● **Extrait du texte**
========

En quelques années, les 11 compères du GAEC de la Tournerie ont réussi à montrer qu’ils avaient les ressources nécessaires pour transformer leurs rêves en réalité : devenir de jeunes paysan·ne·s enjoué·e·s qui arrivent à combiner agriculture, esprit d’entreprise et valeurs sociales et environnementales.
L’impasse d’une agriculture mondialisée soumise aux lois de la finance
Depuis des dizaines d’années, l’agriculture française est dans une bien mauvaise passe : celle de la loi de la finance. Avec la mondialisation des marchés, la course au rendement et à la productivité a conduit au développement d’une agriculture toujours plus intensive, toujours plus optimisée, dans des fermes dont la surface cultivée et le nombre de têtes de bétails auraient fait bondir les anciens.
Cette course au toujours « plus » n’a pourtant pas rendu les paysans riches ! Difficultés financières, faillites et détresse sociale sont toujours le lot quotidien d’une grande partie de la profession. Le nombre d’agriculteurs a été divisé par 4 en 40 ans et plus de la moitié est aujourd’hui âgée de 50 ans ou plus. Avec une durée moyenne de 55h de travail par semaine et des week-ends inexistants ou presque, difficile de donner envie aux enfants de reprendre l’exploitation familiale. Alors on est obligé de vendre aux « grosses » exploitations du coin qui ne cessent de s’agrandir et de pratiquer une agriculture toujours plus intensive…
Une nouvelle génération en quête de « sens » qui veut changer les choses
Difficile de nier que la jeune génération actuelle a eu une enfance heureuse : éducation, santé, loisirs, divertissements… tout a été parfait ou presque pour ces enfants de la croissance des années 1980-2000. Oui mais voilà, une fois leur diplôme de grandes études en poche, ils regardent désormais le marché du travail d’un air suspicieux. A quoi bon aller mettre son cerveau et ses bras au service de grandes entreprises dont l’activité a des conséquences néfastes de plus en plus visibles sur leur environnement et celui des générations suivantes ?

========

● **Données enregistrées**

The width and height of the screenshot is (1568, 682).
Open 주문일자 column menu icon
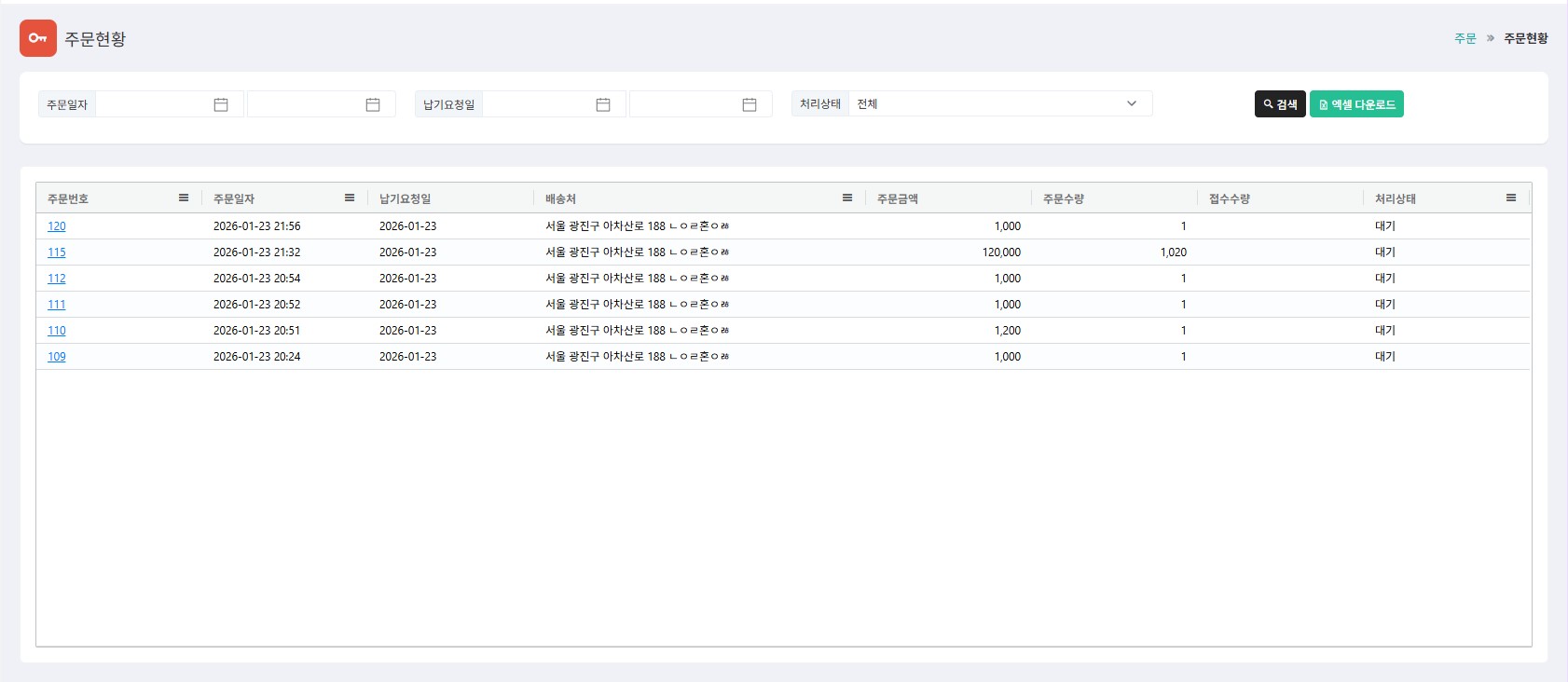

========

● **Consignes de travail**
1. Recopiez fidèlement le passage de l'extrait qui va de « En quelques années, les » jusqu'à « sociales et environnementales. » inclus.
2. Répondez aux questions suivantes en vous appuyant sur l'extrait.
(a) Combien de compères compte le GAEC de la Tournerie ?
(b) Par combien le nombre d'agriculteurs a-t-il été divisé en 40 ans ?
(c) Quelle est la durée moyenne de travail hebdomadaire indiquée pour les agriculteurs ?
La liste ci-dessus constitue un document indépendant de l'extrait.

● **Réponses attendues**
1.
En quelques années, les 11 compères du GAEC de la Tournerie ont réussi à montrer qu’ils avaient les ressources nécessaires pour transformer leurs rêves en réalité : devenir de jeunes paysan·ne·s enjoué·e·s qui arrivent à combiner agriculture, esprit d’entreprise et valeurs sociales et environnementales.

2.
(a) 11
(b) Par 4
(c) 55 heures par semaine